A false statement. Many kinds of social engineering attacks have definitely been prevented.

> it's only changed them

Here you admit that significant classes of attack have been prevented.

Your argument is that because not all attacks have been prevented, there is no value in preventing attacks.

This is an obvious fallacy.

Meanwhile this is what Salesforce does for their AppExchange applicants:

https://developer.salesforce.com/docs/atlas.en-us.packagingG....

[Edit] I should add that an annual listing is $150 and the initial security review is $2550, so no free cheese either.

c is not correct. I publish lots of apps for clients and I regularly get new apps published in less than 3 hours. Apples official stats are: 90% of apps get reviewed in less than 48h and 50% in less than 24.
I agree with you, But you know there are different rules for each app.

Small developers don't get same access as big developers and their apps get klled for smallest reason just by having some obscure policy or change in policy.

Developers don't have same access as Apple google eg: Screen Time

Yes. Because I really want third party developers to be able to track my app usage and disable other apps…
Hi, rescuetime user here. Yes, I want apps to be able to track my usage if I ask for it.
> They are not looking through the code but simply playing with the app on a range of devices.

Hence, security theater.

This may be a hot take, but I have a problem with the way that first article equates "extremely overpriced" with "scam".

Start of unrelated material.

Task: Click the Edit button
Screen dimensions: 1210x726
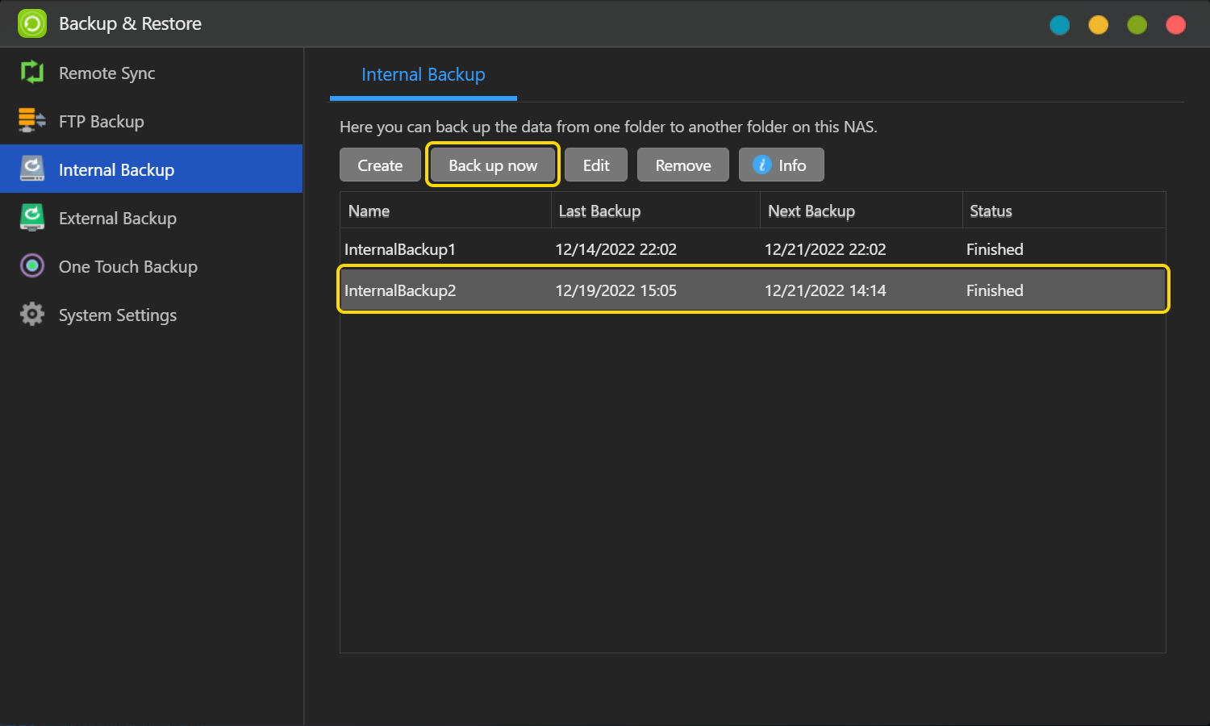Action: 595,165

A scam is when you've been deceived or defrauded.

If you consent to pay $10 a week for an app that doesn't provide what it claims to, that's one thing, and that should be actionable. But if it does what it claims to, not liking the price does not equate to being a scam.

Except that you don't really get to pick to pay the price or not because of their monopoly position.

At best you get to take your marbles and refuse to play entirely; which isn't exactly a reasonable long term strategy.

There should be competition between app stores.

This subthread is about purchasing subscriptions to apps. There are multiple apps serving the same niche, so I'm not sure what your point is here.
I misunderstood your criticism; so while I do believe such subscriptions are scams in the sense that they prey on victims via deception and the presence of such actors undermines trust in the marketplace thus undermining fluid trade, thus such scams should be prevented - that's really kind of neither here nor their, because that's at best a laudable goal, not some kind of requirement for Apple as app-store manager.